DOCUMENT PASSAGE
** Begin **

Skip to content

Methods on Generic Types — Optimize

Table of Contents

  1. Receiver kind impact
  2. Method dispatch cost on generic types
  3. Method values and accidental heap allocation
  4. Inlining of generic methods
  5. Embedded methods and indirection
  6. Benchmark patterns for generic methods
  7. Practical optimization checklist
  8. Summary

Receiver kind impact

Choosing pointer vs value receiver on a generic type is a performance decision as well as a correctness decision.

Value receiver — copies on every call

type Big[T any] struct {
    a, b, c, d, e, f, g, h int
    items                   []T
}

func (b Big[T]) Method() {}

Every call to Method() copies all eight int fields plus the slice header. For tiny types this is cheap; for fat structs it is wasteful.

Pointer receiver — no copy

func (b *Big[T]) Method() {}

A pointer receiver passes one machine word. Always cheap — but the caller must have an addressable Big[T] or a pointer.

Rule of thumb

Struct size Receiver
≤ 16 bytes (1-2 words) Value is fine
> 16 bytes Pointer
Contains slices/maps/channels Pointer (almost always)

** End **

RAW DATA

** Begin **

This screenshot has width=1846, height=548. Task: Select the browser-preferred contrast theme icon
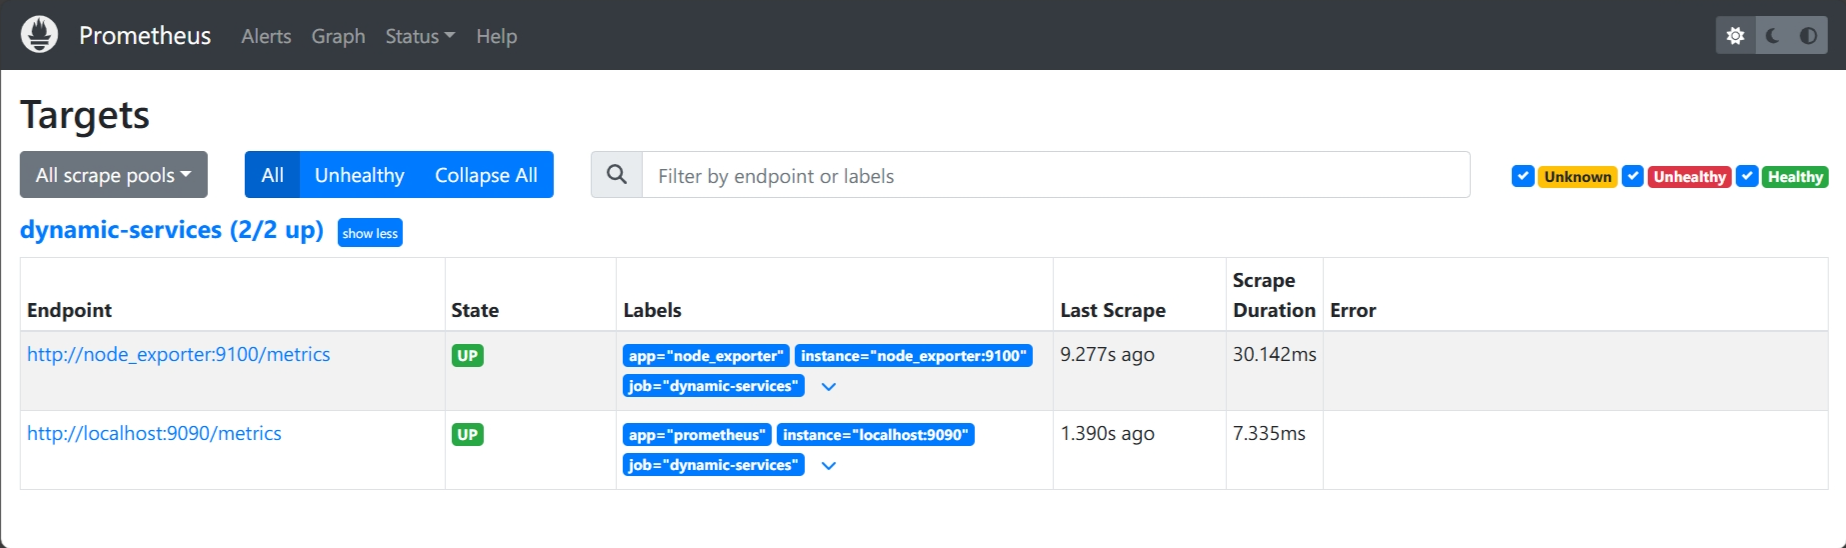coord(1808,36)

** End **

SET TASKS
1) In the guide on methods on generic types, why is a pointer receiver the cheaper choice for Method() on Big[T]? Answer in one to three sentences.
2) Carry on the guide on methods on generic types from its last line.

OUTPUTS BY TASK
1) With a value receiver, every call to Method() copies all eight int fields plus the slice header, which is wasteful for a fat struct. A pointer receiver passes only one machine word, so it is always cheap.

2)
Mutating Pointer

This rule is independent of generics. Generics inherit it unchanged.

Cost in numbers

type T16 struct { a, b int }                       // 16 bytes
type T64 struct { a, b, c, d int; arr [4]int }    // 64 bytes

Approximate per-call overhead from copying the receiver:

Receiver size Overhead vs pointer
16 bytes ~0 ns (registers)
32 bytes ~1 ns
64 bytes ~2-3 ns
128 bytes ~4-6 ns
256 bytes ~8-12 ns

Tiny per-call costs that explode in tight loops with millions of calls.


Method dispatch cost on generic types

A method on a generic type is dispatched directly — no interface table, no virtual dispatch. The compiler stencils a body per GC shape and the call site goes straight to the right stencil.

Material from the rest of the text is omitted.